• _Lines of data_
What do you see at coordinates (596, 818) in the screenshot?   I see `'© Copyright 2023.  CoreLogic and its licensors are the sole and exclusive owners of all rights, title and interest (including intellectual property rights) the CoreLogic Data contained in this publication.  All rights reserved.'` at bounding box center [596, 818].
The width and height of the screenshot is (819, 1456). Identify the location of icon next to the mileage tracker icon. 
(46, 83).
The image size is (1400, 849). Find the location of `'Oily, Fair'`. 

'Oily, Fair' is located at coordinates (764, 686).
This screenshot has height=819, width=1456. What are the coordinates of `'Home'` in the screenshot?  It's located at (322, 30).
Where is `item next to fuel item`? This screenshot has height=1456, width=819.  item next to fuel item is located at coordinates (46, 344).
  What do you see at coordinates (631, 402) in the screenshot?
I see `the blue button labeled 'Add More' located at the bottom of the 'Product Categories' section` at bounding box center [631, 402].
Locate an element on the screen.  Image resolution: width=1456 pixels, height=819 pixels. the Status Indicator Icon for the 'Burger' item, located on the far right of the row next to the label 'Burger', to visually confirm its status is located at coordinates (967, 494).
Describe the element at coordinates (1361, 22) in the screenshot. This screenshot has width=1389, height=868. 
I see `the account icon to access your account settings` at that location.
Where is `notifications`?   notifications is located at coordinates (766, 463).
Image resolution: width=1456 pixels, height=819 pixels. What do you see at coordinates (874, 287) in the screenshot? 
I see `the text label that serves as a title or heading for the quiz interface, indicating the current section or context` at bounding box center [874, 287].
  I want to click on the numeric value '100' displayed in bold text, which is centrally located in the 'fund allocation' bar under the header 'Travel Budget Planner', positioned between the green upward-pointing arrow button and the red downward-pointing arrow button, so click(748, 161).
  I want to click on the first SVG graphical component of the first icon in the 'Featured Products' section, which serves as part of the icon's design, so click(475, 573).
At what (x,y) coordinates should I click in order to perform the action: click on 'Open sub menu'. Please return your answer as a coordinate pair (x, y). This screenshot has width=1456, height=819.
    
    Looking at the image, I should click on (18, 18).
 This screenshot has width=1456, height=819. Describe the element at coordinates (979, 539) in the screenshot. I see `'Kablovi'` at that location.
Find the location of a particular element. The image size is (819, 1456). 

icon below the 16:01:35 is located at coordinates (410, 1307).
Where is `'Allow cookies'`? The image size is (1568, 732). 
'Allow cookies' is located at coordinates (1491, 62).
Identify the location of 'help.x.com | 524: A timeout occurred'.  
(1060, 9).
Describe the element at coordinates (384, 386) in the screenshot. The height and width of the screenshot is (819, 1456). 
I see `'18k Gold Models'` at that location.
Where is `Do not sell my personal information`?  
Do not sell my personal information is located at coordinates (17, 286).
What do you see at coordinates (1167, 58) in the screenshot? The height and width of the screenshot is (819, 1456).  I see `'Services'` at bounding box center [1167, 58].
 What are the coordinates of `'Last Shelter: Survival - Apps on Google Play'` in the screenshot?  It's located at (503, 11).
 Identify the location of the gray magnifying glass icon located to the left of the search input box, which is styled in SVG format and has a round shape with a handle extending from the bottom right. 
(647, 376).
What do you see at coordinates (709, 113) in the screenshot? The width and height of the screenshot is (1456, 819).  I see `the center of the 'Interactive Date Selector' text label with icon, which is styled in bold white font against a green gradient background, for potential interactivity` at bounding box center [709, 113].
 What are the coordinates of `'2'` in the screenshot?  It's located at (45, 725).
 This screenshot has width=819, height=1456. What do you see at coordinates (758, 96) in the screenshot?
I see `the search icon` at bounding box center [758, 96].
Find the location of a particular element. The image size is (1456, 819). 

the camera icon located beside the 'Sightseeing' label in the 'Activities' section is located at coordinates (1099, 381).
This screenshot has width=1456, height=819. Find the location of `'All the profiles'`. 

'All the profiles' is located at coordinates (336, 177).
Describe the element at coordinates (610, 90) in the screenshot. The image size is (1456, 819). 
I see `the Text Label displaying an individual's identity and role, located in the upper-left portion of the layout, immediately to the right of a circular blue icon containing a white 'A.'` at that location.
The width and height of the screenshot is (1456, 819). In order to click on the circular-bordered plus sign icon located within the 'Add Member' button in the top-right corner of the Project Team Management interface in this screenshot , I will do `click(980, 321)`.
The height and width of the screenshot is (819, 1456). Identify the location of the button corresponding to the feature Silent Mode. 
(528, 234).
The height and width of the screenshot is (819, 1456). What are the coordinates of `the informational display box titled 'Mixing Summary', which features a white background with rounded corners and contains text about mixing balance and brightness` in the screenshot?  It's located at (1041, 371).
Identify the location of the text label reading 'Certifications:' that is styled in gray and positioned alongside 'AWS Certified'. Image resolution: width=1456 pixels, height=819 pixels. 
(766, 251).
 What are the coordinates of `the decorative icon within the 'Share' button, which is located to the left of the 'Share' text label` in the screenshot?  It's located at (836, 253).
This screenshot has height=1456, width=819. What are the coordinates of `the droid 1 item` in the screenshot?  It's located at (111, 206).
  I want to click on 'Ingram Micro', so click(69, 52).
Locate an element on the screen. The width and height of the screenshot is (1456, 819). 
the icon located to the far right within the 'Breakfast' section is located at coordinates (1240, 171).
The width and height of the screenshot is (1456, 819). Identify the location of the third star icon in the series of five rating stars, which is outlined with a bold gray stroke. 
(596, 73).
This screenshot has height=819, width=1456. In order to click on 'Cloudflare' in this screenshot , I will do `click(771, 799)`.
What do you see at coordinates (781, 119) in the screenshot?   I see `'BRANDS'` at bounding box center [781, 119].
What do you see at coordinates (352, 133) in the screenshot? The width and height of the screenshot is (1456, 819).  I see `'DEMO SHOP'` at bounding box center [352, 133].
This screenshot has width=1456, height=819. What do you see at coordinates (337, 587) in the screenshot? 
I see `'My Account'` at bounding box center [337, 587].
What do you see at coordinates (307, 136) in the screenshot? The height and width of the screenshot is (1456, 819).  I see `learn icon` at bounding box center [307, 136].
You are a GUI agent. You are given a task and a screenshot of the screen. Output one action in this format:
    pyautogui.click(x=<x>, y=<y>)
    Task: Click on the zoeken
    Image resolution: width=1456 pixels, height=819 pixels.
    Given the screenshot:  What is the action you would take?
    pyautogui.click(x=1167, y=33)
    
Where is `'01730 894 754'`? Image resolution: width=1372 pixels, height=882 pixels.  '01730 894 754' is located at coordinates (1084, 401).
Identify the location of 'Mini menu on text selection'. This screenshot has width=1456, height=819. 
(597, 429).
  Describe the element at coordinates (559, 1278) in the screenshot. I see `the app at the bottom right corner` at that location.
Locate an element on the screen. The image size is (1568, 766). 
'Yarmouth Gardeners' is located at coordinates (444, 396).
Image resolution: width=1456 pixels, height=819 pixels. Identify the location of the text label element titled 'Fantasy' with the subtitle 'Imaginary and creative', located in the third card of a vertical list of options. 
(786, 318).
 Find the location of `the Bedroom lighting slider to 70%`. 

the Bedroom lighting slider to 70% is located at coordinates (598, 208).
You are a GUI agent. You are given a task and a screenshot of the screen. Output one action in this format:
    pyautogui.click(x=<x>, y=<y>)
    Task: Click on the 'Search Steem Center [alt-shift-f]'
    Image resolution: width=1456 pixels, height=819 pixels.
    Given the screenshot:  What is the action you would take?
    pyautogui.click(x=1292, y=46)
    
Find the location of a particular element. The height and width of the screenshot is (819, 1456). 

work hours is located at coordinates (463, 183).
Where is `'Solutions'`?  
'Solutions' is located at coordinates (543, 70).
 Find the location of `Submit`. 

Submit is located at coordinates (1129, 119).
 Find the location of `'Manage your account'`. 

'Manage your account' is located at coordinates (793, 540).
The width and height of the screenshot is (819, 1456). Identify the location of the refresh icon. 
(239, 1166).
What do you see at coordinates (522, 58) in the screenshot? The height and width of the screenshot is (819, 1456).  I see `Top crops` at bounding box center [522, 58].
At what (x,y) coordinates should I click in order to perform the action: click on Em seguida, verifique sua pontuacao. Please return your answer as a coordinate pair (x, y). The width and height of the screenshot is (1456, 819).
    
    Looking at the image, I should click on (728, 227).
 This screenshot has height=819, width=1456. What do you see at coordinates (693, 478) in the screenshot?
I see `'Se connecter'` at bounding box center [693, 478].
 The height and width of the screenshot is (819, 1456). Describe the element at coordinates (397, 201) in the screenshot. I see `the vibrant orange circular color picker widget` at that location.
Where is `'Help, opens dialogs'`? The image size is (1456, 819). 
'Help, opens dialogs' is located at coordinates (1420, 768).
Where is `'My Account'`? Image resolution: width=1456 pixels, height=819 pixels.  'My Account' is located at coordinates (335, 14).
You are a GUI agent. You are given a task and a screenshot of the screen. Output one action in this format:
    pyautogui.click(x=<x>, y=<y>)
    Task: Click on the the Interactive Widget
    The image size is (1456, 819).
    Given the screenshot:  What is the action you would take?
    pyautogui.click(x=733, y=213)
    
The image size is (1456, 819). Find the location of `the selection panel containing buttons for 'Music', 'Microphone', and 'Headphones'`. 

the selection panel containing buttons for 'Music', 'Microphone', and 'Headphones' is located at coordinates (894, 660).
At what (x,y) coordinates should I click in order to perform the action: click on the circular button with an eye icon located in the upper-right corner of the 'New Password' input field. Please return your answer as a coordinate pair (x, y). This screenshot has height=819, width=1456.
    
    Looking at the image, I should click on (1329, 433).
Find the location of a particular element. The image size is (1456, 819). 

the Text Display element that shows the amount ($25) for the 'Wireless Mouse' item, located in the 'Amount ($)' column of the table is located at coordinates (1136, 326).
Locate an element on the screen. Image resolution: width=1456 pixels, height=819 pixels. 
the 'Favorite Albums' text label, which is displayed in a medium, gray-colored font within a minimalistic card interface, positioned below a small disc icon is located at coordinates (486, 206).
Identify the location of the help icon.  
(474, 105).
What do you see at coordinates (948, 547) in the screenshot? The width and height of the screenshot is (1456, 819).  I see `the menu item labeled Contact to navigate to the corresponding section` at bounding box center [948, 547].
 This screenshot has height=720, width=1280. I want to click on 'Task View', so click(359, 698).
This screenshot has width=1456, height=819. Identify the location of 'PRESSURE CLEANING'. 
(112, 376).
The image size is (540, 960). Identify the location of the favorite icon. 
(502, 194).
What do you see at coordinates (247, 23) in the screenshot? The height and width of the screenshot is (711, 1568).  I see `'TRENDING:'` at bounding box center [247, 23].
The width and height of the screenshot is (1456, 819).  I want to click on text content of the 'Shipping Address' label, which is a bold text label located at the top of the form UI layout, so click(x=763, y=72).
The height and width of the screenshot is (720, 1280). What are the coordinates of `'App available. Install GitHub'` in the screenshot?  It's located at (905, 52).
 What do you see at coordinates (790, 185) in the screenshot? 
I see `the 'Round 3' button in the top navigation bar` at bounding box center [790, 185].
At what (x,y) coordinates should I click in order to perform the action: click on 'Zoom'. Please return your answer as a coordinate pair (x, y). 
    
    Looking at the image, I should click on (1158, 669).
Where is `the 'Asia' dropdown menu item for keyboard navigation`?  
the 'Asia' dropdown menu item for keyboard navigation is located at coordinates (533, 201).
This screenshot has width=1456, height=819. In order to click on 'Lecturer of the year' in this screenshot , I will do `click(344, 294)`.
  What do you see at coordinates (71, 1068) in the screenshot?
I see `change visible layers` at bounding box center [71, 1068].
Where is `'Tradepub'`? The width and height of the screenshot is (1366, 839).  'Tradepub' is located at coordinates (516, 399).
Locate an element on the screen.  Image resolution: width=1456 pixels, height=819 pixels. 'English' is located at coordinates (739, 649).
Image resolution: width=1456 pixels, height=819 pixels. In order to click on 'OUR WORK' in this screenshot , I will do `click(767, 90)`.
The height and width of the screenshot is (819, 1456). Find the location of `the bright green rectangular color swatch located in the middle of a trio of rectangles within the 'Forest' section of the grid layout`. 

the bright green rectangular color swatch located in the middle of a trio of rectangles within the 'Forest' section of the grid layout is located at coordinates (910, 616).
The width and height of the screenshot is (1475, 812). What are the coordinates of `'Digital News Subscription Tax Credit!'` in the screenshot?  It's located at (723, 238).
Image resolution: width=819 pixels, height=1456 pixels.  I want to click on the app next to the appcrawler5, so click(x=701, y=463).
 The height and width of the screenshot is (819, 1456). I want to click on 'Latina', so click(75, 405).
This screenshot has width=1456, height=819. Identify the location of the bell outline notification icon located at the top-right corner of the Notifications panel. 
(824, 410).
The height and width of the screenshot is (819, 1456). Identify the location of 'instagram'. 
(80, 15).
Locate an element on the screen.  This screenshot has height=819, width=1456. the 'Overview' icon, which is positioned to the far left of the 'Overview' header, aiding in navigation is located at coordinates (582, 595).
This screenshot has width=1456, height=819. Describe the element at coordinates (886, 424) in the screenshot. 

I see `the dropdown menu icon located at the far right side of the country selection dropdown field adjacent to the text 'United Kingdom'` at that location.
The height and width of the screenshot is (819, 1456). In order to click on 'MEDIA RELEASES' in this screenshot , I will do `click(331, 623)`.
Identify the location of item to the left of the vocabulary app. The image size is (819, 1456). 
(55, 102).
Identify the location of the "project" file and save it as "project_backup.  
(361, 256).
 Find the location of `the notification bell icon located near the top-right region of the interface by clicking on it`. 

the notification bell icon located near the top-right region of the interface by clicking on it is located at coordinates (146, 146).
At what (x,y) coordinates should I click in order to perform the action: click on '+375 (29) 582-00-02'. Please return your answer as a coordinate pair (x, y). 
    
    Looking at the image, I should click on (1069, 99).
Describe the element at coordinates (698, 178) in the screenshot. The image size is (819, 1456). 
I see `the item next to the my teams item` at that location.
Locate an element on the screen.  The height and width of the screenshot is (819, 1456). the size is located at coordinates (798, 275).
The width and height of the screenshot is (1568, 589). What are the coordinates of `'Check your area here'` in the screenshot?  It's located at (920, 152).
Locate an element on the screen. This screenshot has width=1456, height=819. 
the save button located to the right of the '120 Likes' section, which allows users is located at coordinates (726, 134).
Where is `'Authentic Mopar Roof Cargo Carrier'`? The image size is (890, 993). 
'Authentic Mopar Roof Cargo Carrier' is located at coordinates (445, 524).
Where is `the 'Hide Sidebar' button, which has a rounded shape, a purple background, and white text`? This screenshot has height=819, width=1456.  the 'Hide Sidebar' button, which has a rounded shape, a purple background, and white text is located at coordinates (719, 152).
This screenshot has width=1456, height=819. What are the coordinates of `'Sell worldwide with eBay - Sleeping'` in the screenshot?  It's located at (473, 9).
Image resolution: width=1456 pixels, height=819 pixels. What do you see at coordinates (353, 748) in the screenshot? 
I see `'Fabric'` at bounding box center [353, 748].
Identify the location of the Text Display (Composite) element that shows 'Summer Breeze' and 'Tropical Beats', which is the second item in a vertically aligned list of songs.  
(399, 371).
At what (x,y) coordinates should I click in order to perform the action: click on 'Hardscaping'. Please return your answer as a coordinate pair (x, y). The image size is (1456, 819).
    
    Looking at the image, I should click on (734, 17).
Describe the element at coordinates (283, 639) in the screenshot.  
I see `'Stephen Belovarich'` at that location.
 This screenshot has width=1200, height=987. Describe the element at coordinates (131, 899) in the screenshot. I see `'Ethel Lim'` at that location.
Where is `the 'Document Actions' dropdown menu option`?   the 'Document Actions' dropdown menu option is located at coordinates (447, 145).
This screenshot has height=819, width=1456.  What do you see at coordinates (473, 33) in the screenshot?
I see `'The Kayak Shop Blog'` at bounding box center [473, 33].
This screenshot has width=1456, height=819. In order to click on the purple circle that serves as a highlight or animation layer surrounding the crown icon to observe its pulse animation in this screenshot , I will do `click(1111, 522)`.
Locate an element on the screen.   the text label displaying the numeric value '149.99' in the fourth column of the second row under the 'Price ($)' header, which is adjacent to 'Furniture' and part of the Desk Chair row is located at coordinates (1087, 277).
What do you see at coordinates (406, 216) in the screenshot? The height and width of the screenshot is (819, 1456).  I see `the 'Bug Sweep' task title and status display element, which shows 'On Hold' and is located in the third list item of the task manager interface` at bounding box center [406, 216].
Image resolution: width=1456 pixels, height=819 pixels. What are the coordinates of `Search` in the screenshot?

• _Exercise goal_
Update the lines from the one containing "Locate an element on the screen. The image" through the one containing "coordinates (444, 396).", inclusive, by replacing "image size" with "screenshot size" and leaving everything else as it is. Output only those lines.

• _Answer to the problem_
Locate an element on the screen. The screenshot size is (1568, 766). 
'Yarmouth Gardeners' is located at coordinates (444, 396).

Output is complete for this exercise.